STATED EXERCISE
Write out the items verbatim, beginning with the line that contains "Task: Toggle エリア1 legend entry" and continuing through the end of the records, both ends included. Omit the pictures.

** start SUPPLIED INFORMATION **

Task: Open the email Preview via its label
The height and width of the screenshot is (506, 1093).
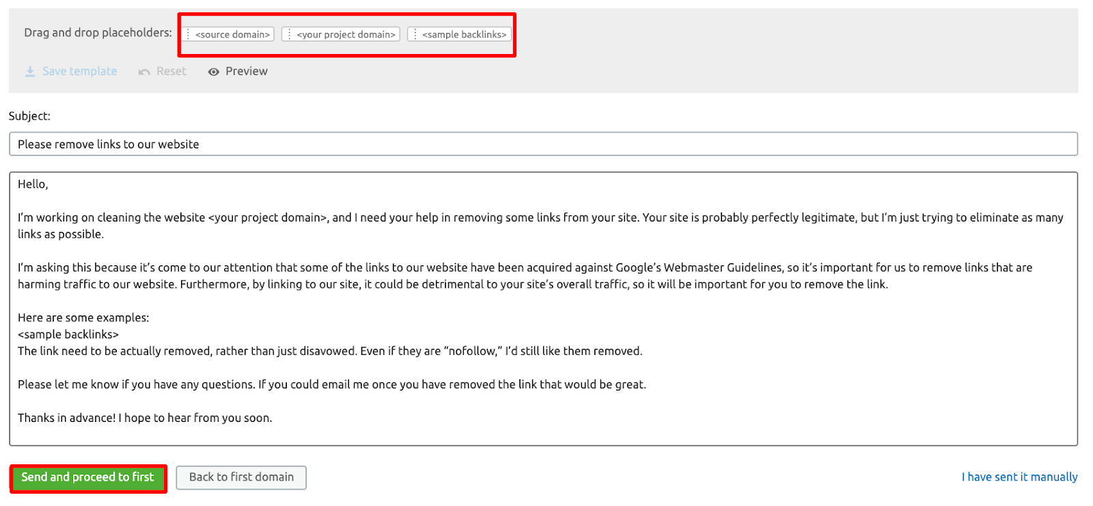Action: point(247,71)
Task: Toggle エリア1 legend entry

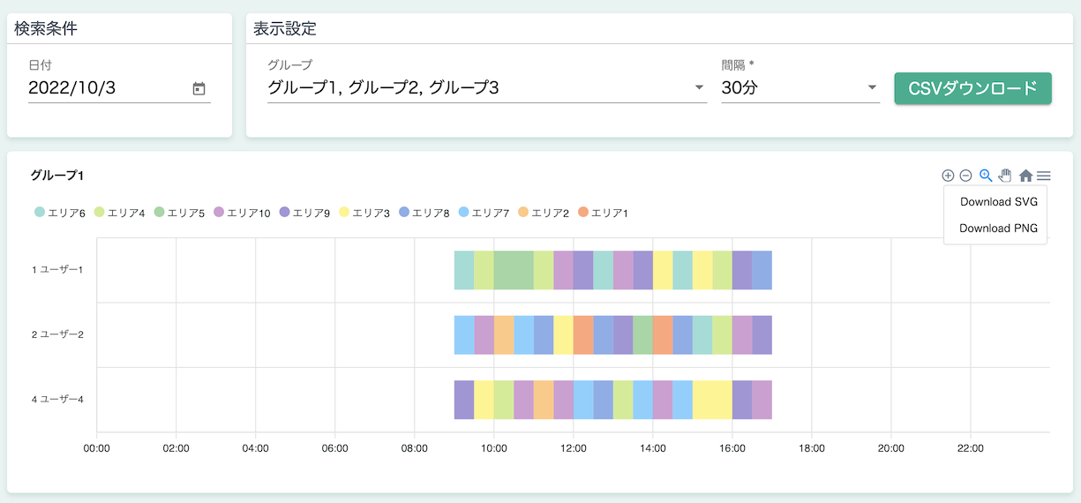Action: (603, 213)
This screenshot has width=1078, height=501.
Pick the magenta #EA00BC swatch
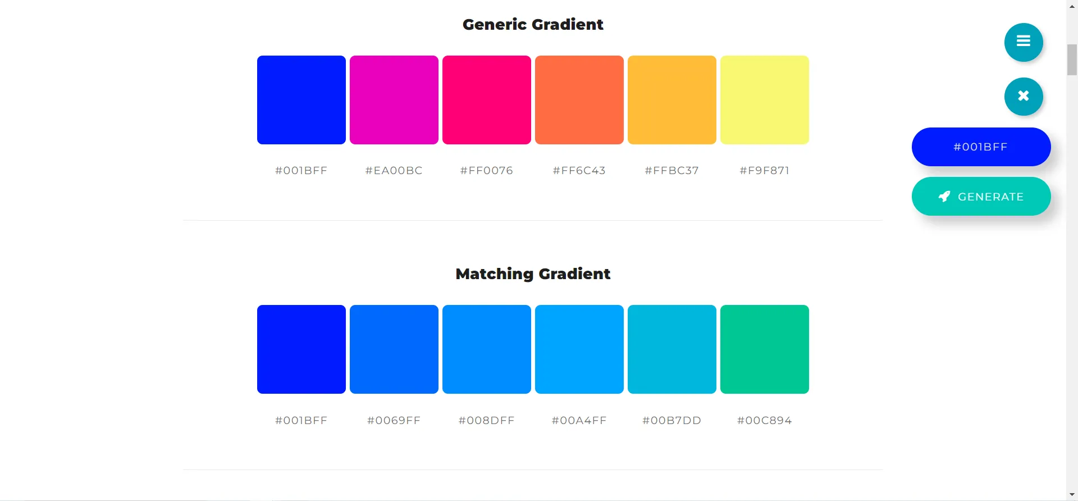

** end SUPPLIED INFORMATION **

THE REPLY
Task: Toggle エリア1 legend entry

Action: (603, 213)
This screenshot has width=1078, height=501.
Pick the magenta #EA00BC swatch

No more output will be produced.